When the show was mercifully over we started to leave, only to find the night’s performers lining the narrow stairway leading to the exit, so that we had to pass them on the way out. It was unbelievably awkward. I was glad for the chance to compliment the comedian I liked (the female comic had the good sense to skip the receiving line), but as the crowd slowly made their way up the stairs I couldn’t bring myself to do anything but smile and nod weakly at the others. What could I say? “You looked like you were having fun up there!” “I like your shoes!” “You sure know a lot of dick jokes!” Best to just say nothing and make my escape.

 

Bill Costanzo, who gets right to the point.

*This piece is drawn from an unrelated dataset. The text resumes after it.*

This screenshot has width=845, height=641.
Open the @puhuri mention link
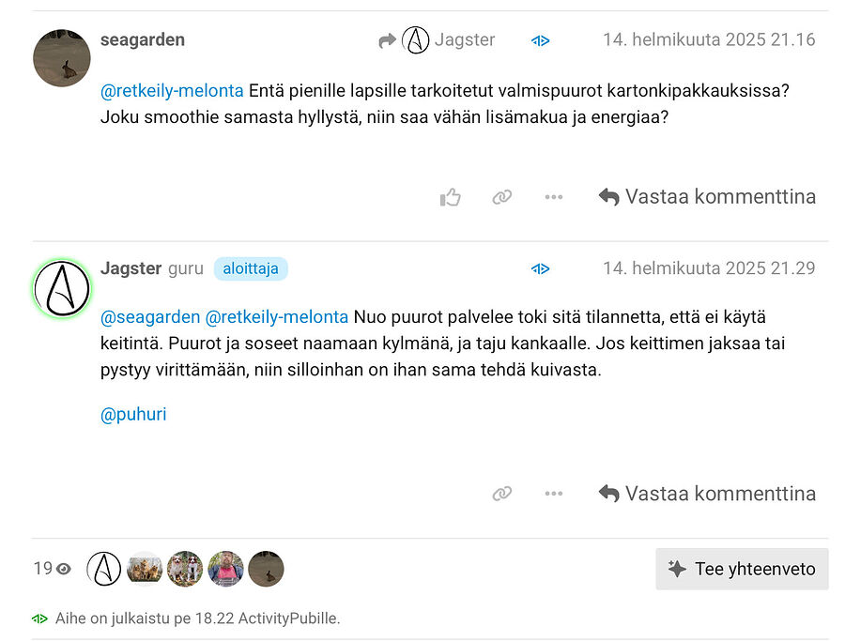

Briefly, it was one of the most uncomfortable encounters with “humor” I can remember, and I don’t mean that in a good way. The snarky tone was set, and sustained, by a smug host who gave new meaning to the words “corner” and “club.” He used comedy to corner his audience and club them into submission. The first listener to say something, a young man behind us who was just trying to contribute to the entertainment, became the first target of a nasty, relentless attack. Then the host looked for more victims. It reminded me of what someone said at the SIG meeting earlier that day about teachers who use their position and humor as weapons in a game of power. Most of the stand-ups who followed just repeated over-worn, tediously grubby jokes, I thought. Only two had anything interesting or original to add—one who made clever use of accents, another whose dull-witted persona kept us guessing when his next clever comment would slip out sideways from the mask. All in all, I left feeling defensive and dissatisfied.

 

Thanks to Kristen, Seth, and Bill for sharing their accounts and reliving the experience one more time. And thanks to everyone who came with us to the show.

We’re taking recommendations for Seattle 2019, which we promise will be a more positive experience.